Tasks and exercises
• A. Answer these from the DigestAuth excerpt:
(i) Which two bits of state does the DigestAuth class need to keep on its instances?
(ii) What starting value is given for the nonce count?
(iii) If a challenge is already held, which step can the auth flow skip directly to?
• B. From the DigestAuth excerpt, pull out the passage that begins at the words "self._challenge: Optional[_DigestAuthChallenge] = None" and stops after the words "on each usage...".
• C. Write what comes next in the DigestAuth excerpt, picking up after its final line.

Source extract

::::

I think this is still valid.
Alrighty... here's how to tackle this one...
The DigestAuth
class needs two extra bits of state to persist on instances.
https://github.com/encode/httpx/blob/71ee50b27770b461a5d2aaba9fca1fbc261bede1/httpx/_auth.py#L153-L157
We need...
self._challenge: Optional[_DigestAuthChallenge] = None
self._nonce_count = 1
We should store the challenge as state on the instance, rather than just a local variable...
https://github.com/encode/httpx/blob/71ee50b27770b461a5d2aaba9fca1fbc261bede1/httpx/_auth.py#L175
Similarly with the nonce count, which we should track as state on the instance, and increment on each usage...
https://github.com/encode/httpx/blob/71ee50b27770b461a5d2aaba9fca1fbc261bede1/httpx/_auth.py#L225
Once we're tracking those two bits of state, then we're able to implement challenge reuse. If we've already got a challenge, then the auth flow can skip directly to _build_auth_header
...

::::

Records from a dataset
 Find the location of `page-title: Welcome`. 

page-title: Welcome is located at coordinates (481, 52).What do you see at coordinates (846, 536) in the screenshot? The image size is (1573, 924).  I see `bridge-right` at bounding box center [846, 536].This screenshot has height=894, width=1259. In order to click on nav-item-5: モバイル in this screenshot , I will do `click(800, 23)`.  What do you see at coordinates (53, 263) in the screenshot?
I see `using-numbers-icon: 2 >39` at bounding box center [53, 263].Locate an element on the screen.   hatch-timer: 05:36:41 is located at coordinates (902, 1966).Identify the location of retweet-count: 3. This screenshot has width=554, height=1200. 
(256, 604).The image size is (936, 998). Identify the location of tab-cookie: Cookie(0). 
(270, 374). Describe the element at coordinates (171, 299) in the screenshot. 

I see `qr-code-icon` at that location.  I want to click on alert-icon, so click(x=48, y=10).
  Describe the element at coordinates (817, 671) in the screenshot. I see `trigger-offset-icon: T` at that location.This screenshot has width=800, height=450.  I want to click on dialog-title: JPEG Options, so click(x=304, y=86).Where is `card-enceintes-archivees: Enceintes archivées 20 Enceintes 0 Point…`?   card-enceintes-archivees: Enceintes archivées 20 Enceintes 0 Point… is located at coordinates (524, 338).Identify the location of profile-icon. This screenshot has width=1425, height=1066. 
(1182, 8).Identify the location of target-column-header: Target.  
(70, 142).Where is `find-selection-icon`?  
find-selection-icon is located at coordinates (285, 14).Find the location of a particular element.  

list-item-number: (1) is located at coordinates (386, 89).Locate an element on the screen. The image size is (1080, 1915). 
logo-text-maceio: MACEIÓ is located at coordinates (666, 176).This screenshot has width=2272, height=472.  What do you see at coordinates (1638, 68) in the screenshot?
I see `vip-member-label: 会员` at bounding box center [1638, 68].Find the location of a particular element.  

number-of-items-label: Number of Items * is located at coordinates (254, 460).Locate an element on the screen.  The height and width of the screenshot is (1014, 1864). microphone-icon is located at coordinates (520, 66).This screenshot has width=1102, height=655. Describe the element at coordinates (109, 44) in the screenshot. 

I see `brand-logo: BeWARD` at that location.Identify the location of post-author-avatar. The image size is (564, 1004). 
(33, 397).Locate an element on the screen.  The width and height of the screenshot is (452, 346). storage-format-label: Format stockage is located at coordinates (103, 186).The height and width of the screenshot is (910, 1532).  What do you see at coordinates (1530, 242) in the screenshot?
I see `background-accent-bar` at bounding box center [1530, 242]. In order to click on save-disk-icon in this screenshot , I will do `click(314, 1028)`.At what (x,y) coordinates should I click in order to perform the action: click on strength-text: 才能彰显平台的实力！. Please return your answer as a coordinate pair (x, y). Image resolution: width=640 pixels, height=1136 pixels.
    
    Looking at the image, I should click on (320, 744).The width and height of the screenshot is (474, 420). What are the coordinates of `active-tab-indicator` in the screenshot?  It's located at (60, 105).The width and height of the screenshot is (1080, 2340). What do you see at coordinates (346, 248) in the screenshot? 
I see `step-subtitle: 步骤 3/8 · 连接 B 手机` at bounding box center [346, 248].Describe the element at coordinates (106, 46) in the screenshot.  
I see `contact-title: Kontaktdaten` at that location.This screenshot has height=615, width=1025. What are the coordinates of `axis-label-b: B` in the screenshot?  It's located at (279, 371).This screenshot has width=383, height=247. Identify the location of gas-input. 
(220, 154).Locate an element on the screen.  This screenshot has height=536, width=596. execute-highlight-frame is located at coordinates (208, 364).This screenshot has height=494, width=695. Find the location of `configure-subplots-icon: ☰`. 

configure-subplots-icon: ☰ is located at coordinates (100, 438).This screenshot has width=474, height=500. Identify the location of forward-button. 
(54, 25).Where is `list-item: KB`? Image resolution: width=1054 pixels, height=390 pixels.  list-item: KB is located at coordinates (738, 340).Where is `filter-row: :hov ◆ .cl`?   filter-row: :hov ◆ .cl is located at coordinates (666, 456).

::::

Numbered responses
• A.
(i) The challenge (self._challenge) and the nonce count (self._nonce_count)
(ii) 1
(iii) _build_auth_header

• B.
self._challenge: Optional[_DigestAuthChallenge] = None
self._nonce_count = 1
We should store the challenge as state on the instance, rather than just a local variable...
https://github.com/encode/httpx/blob/71ee50b27770b461a5d2aaba9fca1fbc261bede1/httpx/_auth.py#L175
Similarly with the nonce count, which we should track as state on the instance, and increment on each usage...

• C.
https://github.com/encode/httpx/blob/71ee50b27770b461a5d2aaba9fca1fbc261bede1/httpx/_auth.py#L159-L177
We'll need a test case to cover this too.
Anyone want to give this a go? 😃
i came across this issue when noticing huge performance differences, i gave it a go at #2463
Not to mention that if you reauthenticate every request some servers will block you after 6-10 requests when using async.
Closed via #2463.